Radiating with an ethereal glow, Sigmar Polke’s Untitled encapsulates the German artist’s experimental and highly influential practice. Executed in 1989, this double-sided work belongs to a body of paintings inspired by the mysterious and mystical qualities of amber. Captivated by its lustrous translucency as much as its art historical import, Polke sought to produce an enigmatic body of work driven by a refusal of iconographic or symbolic interpretation. To create the works in this series, Polke applied thick layers of resin to semi-transparent fibre, tilting the support to create swirling, arabesque-like forms on either side of the picture plane charged with an incandescent allure. The present work is replete with the historical awareness that defines Polke’s oeuvre, and indeed was exhibited in 2006 in an acclaimed show at Michael Werner Gallery, New York, which explored the artist’s paintings in relation to the symbolic significance of amber within the Renaissance and Baroque period. “When I was young I was interested in Renaissance art,” the artist recalled; “As a child I copied Dürer drawings and Bruegel. All this for me was very familiar” (Sigmar Polke cited in: Carol Vogel, ‘The Alchemist’s Moment: The Reclusive Mr. Polke’, The New York Times, May 2007, online). Just three years before the present work was created, Polke produced a cycle of eight paintings inspired by Dürer's famed 1522 print The Great Triumphal Chariot of Maximillian I, for the West German pavilion of the Venice Biennale. Instilled with a luminescent force that feels simultaneously prehistoric and otherworldly, Untitled seems influenced by this earlier series which won Polke the prestigious Leone d’Oro for Lifetime Achievement in 1986.

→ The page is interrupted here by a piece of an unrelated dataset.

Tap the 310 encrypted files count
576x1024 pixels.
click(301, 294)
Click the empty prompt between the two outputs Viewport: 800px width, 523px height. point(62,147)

In Untitled, subtle layers of rich amber and deep umber hues oscillate on both the front and back of the picture plane, coalescing to project a spectral and resonating aura. Rendered in artificial resin on polyester fibre, this double-sided work exemplifies Polke’s pioneering use of unconventional materials and techniques. At once recalling aged parchment, photographs of deep space nebulas, a volcanic eruption, and the cave and landscape drawings of Leonardo da Vinci, Polke’s Untitled poetically transmutes its base materials into a potent and evocative atmosphere. The title of the artist’s 1986 West German pavilion exhibition was Athanor, the term for an alchemical kiln. Polke was renowned for his fascination with alchemy as a system of understanding nature beyond the confines of science, and indeed Untitled is imbued with a deep and mystic allure. Describing the glow that seems to emanate from within the layered strata of his paintings, the artist proclaimed: “I am trying to create another light, one that comes from reflection. Like celestial light, it gives the indication of new, supernatural things” (Ibid.).

A testament to Polke’s aesthetic innovation and technical mastery, Untitled draws the viewer into a state of profound contemplation. Its seductive resin hues entwine and enmesh across the recto and verso of the pictorial plane to form two immense abstract surfaces of phenomenal presence and enduring impact. Epitomising Polke’s deft manipulation of the qualities of light and transparency, the present work appears to have been inspired by a formative apprenticeship that the artist undertook in a stained-glass factory in Dusseldorf. Indeed, with its heavily saturated areas of luscious pigment contrasted by softer passages of glassy translucency, one cannot help but recall the divine and spiritual brilliance of stained-glass windows. Searingly beautiful and fundamentally revolutionary, Untitled stands as a superlative and spellbinding example of the artist’s eminent practice.